UC Berkeley

Central tolerance, or the establishment of self-tolerance during T cell development in the thymus, is critical for the prevention of autoimmunity. Developing T cells (thymocytes) are exposed to a wide array of self-peptides presented by a variety of thymic resident cells. Thymocytes bearing T cell receptors (TCR) that strongly engage self-ligands are deleted from the T cell repertoire during negative selection. Alternately, strong TCR signals can direct the development of thymocytes into unconventional T cell lineages that play regulatory or immunosuppressive roles, a process termed agonist selection. Given that strong TCR signaling can result in either of these divergent thymocyte fates, the factors that govern autoreactive thymocyte fate remain unclear. Here, we used an experimental system, in which thymocytes of a defined specificity are overlaid onto thymic slices and undergo a synchronized wave of development, to address this question.

First, we focused on factors that promote autoreactive thymocyte death. We have previously observed that thymocyte death and phagocytosis are concurrent in a ubiquitous model of negative selection. Here, we observed that these interactions are also prevalent in an additional model of negative selection, indicating that the close coupling of cell death and phagocytosis is a general feature of autoreactive thymocyte death in situ. We further explored the role of phagocytes in negative selection, and demonstrated that phagocytosis is critical for the induction of autoreactive thymocyte death. We also found that negative selection is most efficient when peptide is presented by phagocytic cells. Taken together, our data demonstrate that phagocytes play a more active role in negative selection than previously appreciated, both as peptide-presenting cells and as active inducers of autoreactive thymocyte death. Moreover, our findings indicate that the phagocytic ability of a peptide-presenting cell is an important determinant of autoreactive thymocyte fate.

One example of an agonist-selected lineage is TCRαβ CD8αα intraepithelial lymphocytes (CD8αα IEL), which reside in the small intestine. CD8αα IELs have been shown to play a protective role in colitis, suggesting that they are important for maintaining tolerance and homeostasis in the gut. However, the cellular and molecular interactions required to mediate CD8αα IEL development are not well defined. Here, we demonstrate that the selection of CD8αα IELs requires higher affinity TCR signals than negative selection. Additionally, we demonstrate that access to cytokines influences autoreactive thymocyte fate, as the cytokine IL-15 impairs negative selection, while IL-15 and a related cytokine, IL-2, both promote CD8αα IEL development. Furthermore, our data indicate that peptide presentation by hematopoietic cells is required for efficient CD8αα IEL development.

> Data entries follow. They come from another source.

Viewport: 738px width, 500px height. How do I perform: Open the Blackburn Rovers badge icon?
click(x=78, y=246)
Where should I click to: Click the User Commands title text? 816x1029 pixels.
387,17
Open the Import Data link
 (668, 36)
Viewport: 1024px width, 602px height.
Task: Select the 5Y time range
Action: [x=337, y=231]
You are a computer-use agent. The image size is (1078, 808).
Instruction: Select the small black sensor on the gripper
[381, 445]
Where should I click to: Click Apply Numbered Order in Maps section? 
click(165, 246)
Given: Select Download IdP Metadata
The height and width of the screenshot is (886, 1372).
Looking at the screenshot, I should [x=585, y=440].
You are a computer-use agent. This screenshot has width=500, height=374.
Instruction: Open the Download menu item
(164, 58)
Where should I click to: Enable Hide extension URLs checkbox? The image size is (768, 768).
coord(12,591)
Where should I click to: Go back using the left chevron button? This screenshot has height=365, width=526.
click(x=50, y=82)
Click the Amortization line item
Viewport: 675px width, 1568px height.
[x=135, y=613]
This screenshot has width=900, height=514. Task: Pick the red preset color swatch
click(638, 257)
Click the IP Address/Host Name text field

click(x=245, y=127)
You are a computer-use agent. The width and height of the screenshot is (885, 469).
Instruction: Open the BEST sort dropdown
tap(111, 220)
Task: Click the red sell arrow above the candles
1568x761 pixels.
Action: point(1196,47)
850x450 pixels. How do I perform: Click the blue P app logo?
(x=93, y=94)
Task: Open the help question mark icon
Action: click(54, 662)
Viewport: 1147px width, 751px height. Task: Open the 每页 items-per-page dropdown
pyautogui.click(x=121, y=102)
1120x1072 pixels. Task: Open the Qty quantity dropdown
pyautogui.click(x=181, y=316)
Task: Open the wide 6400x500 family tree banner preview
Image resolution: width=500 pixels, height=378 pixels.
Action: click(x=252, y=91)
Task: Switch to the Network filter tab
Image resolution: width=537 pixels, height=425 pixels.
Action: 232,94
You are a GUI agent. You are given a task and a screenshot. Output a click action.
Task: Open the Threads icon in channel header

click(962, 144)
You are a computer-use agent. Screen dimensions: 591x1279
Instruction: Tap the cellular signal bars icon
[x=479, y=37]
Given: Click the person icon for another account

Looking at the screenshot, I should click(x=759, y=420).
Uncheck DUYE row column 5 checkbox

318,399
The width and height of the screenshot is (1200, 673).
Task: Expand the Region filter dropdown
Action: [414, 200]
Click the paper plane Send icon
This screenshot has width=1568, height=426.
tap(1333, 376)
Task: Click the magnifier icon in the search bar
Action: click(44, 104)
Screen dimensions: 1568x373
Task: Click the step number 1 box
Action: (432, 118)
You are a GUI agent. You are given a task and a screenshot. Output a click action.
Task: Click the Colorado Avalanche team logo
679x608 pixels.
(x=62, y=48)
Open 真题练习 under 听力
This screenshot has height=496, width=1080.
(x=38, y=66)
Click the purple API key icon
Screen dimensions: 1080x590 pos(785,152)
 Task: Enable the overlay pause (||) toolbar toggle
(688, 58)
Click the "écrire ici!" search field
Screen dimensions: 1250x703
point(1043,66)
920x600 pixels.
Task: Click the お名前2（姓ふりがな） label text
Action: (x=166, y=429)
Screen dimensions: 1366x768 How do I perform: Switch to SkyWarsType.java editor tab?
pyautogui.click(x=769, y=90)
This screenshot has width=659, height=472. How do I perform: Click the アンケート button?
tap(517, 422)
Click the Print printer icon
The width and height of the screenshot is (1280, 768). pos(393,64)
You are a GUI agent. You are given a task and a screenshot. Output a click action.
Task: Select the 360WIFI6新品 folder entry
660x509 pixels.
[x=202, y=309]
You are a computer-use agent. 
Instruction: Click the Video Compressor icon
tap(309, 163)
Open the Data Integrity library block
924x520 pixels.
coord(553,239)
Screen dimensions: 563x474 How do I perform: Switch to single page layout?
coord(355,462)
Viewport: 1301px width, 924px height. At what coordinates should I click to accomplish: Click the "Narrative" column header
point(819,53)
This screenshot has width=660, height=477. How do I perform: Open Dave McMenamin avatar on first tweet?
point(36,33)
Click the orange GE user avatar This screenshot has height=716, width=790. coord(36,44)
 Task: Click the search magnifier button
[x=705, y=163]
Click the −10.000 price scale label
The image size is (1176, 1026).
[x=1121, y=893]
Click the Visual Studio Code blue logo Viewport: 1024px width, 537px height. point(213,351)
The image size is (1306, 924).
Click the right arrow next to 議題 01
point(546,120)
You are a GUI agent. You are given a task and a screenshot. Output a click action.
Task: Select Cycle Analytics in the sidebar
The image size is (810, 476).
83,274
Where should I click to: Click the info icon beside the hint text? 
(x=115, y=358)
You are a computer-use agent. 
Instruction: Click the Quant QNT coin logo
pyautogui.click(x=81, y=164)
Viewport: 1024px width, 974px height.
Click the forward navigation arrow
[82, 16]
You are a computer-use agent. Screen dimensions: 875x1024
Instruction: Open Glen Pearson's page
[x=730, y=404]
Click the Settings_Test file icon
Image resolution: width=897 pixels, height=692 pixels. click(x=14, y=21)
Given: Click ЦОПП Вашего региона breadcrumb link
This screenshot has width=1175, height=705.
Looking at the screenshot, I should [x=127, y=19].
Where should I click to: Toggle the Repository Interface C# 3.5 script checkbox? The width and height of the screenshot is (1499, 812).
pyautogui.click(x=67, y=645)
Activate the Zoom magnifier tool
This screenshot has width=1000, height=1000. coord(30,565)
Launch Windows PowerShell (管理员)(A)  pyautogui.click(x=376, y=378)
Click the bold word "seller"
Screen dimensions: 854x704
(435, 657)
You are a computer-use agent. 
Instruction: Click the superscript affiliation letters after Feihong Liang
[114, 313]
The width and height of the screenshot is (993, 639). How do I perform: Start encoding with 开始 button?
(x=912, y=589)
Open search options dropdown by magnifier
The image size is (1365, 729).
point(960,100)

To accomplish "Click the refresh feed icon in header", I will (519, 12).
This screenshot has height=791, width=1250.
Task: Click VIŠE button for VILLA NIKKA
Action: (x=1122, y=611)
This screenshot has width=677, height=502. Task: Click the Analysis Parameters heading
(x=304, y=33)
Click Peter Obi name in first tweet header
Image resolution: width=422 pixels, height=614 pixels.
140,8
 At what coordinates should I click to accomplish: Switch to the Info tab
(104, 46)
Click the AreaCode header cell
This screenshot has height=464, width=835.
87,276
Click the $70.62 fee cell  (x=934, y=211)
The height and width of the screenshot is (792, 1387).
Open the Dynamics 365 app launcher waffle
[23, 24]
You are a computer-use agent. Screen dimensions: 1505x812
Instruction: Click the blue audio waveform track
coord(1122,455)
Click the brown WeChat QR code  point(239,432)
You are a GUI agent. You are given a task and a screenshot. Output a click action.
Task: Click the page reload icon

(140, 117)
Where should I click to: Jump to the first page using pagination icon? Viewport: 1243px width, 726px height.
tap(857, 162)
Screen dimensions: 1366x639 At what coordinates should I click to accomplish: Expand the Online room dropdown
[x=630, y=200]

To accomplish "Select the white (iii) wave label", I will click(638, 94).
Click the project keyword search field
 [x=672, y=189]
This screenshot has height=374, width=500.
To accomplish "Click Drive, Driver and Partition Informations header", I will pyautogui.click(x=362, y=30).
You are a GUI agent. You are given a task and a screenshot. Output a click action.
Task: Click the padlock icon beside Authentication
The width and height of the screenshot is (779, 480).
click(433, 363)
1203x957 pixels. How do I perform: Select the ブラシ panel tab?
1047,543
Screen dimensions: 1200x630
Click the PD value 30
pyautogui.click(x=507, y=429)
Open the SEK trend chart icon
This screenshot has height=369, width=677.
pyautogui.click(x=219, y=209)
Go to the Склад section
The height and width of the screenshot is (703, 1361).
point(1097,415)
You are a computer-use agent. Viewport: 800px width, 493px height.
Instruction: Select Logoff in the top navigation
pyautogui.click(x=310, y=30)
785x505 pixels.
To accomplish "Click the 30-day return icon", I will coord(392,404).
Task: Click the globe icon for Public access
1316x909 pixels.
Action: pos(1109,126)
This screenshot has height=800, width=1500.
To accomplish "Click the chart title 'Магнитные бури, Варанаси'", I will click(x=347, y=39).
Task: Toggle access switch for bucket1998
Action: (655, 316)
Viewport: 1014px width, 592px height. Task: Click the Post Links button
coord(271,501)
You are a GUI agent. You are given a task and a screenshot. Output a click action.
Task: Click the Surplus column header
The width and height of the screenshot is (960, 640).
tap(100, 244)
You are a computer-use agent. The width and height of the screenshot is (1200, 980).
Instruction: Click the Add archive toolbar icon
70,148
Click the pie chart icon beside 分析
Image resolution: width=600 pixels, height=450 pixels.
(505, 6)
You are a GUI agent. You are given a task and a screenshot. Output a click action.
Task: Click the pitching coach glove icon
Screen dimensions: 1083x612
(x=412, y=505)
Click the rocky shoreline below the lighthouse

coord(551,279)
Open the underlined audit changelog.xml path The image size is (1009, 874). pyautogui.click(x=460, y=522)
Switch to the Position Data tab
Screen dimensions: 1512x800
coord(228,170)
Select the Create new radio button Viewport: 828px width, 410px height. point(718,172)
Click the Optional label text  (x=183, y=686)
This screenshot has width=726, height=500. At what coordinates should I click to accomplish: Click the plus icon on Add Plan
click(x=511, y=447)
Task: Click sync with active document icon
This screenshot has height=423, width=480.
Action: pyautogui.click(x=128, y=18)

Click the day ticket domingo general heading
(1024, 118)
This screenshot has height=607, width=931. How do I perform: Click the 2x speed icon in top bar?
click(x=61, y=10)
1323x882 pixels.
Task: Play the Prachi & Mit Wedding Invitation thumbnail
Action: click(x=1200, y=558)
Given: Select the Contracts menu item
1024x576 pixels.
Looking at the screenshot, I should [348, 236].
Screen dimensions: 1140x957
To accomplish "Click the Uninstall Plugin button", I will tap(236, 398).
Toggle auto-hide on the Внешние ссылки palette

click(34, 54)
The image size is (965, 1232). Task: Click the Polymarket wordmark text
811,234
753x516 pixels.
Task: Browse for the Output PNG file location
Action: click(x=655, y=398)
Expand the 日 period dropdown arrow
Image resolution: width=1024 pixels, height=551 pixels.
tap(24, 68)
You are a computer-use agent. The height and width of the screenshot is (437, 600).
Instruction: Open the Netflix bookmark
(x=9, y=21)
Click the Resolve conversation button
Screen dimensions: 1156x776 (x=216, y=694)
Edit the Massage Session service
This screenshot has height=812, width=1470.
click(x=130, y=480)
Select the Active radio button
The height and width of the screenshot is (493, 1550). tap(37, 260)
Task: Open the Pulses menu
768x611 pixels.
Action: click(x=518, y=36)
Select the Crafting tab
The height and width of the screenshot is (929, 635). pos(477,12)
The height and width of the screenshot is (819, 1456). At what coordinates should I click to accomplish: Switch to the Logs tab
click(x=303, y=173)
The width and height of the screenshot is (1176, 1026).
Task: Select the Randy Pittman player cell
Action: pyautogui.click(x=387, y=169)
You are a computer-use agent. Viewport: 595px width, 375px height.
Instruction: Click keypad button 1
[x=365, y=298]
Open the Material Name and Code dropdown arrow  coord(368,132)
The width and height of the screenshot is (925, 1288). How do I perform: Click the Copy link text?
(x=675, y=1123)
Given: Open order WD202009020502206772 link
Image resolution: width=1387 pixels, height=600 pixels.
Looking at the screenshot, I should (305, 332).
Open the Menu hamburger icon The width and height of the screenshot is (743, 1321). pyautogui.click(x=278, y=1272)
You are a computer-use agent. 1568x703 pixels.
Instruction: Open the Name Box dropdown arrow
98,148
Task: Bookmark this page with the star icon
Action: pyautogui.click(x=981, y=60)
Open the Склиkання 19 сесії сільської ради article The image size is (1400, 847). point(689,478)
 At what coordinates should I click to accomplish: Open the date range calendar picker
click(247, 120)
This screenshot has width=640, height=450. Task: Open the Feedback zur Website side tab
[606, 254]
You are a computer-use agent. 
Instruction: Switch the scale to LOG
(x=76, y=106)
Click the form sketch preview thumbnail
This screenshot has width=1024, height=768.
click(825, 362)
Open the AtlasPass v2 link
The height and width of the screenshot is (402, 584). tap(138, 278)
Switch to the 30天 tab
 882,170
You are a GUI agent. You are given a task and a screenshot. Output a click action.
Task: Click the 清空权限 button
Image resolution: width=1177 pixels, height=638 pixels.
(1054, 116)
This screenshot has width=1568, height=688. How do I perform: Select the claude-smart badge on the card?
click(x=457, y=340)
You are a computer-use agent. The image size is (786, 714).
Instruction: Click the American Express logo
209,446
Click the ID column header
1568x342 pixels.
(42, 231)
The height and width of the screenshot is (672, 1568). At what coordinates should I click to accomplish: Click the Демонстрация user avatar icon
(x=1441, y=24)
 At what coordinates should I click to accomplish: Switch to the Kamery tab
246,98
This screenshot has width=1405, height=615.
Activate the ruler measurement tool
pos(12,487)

Taken together, these studies define factors that play important roles in determining autoreactive thymocyte fate, including the strength of TCR signal, phagocytic ability of the peptide-presenting cell, and access to cytokines. Our data contributes to mounting evidence that the context in which a thymocyte encounters peptide, shaped largely by the characteristics of the peptide-presenting cell, is a key determinant of thymocyte fate.